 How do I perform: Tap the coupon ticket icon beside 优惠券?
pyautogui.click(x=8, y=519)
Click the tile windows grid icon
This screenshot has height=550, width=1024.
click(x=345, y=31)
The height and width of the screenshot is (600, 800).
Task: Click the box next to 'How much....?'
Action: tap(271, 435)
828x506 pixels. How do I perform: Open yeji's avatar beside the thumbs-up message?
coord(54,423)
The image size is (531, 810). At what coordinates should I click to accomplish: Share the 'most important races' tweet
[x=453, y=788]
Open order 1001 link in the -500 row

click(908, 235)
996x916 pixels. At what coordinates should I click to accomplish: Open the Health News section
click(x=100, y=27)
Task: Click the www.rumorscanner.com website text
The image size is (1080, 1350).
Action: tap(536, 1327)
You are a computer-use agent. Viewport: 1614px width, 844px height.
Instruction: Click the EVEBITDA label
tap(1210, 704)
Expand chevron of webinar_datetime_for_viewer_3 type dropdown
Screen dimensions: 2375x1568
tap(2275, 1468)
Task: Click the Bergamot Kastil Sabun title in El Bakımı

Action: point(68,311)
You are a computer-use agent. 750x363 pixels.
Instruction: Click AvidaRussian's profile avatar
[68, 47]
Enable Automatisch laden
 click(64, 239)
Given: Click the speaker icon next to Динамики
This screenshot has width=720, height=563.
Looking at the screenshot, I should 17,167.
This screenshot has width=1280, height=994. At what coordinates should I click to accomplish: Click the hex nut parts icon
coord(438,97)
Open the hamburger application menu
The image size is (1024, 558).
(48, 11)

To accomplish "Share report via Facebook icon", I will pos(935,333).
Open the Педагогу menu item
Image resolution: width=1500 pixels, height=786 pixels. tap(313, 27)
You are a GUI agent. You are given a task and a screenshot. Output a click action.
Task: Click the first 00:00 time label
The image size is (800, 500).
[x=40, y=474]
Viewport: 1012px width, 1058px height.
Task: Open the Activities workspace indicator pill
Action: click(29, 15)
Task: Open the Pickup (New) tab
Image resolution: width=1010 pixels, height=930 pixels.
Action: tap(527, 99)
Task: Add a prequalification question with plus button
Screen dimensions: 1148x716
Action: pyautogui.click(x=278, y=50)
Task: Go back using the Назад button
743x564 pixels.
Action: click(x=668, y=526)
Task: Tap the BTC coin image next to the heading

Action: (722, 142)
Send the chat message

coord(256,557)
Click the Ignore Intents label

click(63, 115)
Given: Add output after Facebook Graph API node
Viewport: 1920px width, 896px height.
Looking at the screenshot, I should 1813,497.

> [Exercise objective]: With nothing left out, print the data above exactly.

> [Solution to this task]:
 How do I perform: Tap the coupon ticket icon beside 优惠券?
pyautogui.click(x=8, y=519)
Click the tile windows grid icon
This screenshot has height=550, width=1024.
click(x=345, y=31)
The height and width of the screenshot is (600, 800).
Task: Click the box next to 'How much....?'
Action: tap(271, 435)
828x506 pixels. How do I perform: Open yeji's avatar beside the thumbs-up message?
coord(54,423)
The image size is (531, 810). At what coordinates should I click to accomplish: Share the 'most important races' tweet
[x=453, y=788]
Open order 1001 link in the -500 row

click(908, 235)
996x916 pixels. At what coordinates should I click to accomplish: Open the Health News section
click(x=100, y=27)
Task: Click the www.rumorscanner.com website text
The image size is (1080, 1350).
Action: tap(536, 1327)
You are a computer-use agent. Viewport: 1614px width, 844px height.
Instruction: Click the EVEBITDA label
tap(1210, 704)
Expand chevron of webinar_datetime_for_viewer_3 type dropdown
Screen dimensions: 2375x1568
tap(2275, 1468)
Task: Click the Bergamot Kastil Sabun title in El Bakımı

Action: point(68,311)
You are a computer-use agent. 750x363 pixels.
Instruction: Click AvidaRussian's profile avatar
[68, 47]
Enable Automatisch laden
 click(64, 239)
Given: Click the speaker icon next to Динамики
This screenshot has width=720, height=563.
Looking at the screenshot, I should 17,167.
This screenshot has width=1280, height=994. At what coordinates should I click to accomplish: Click the hex nut parts icon
coord(438,97)
Open the hamburger application menu
The image size is (1024, 558).
(48, 11)

To accomplish "Share report via Facebook icon", I will pos(935,333).
Open the Педагогу menu item
Image resolution: width=1500 pixels, height=786 pixels. tap(313, 27)
You are a GUI agent. You are given a task and a screenshot. Output a click action.
Task: Click the first 00:00 time label
The image size is (800, 500).
[x=40, y=474]
Viewport: 1012px width, 1058px height.
Task: Open the Activities workspace indicator pill
Action: click(29, 15)
Task: Open the Pickup (New) tab
Image resolution: width=1010 pixels, height=930 pixels.
Action: tap(527, 99)
Task: Add a prequalification question with plus button
Screen dimensions: 1148x716
Action: pyautogui.click(x=278, y=50)
Task: Go back using the Назад button
743x564 pixels.
Action: click(x=668, y=526)
Task: Tap the BTC coin image next to the heading

Action: (722, 142)
Send the chat message

coord(256,557)
Click the Ignore Intents label

click(63, 115)
Given: Add output after Facebook Graph API node
Viewport: 1920px width, 896px height.
Looking at the screenshot, I should 1813,497.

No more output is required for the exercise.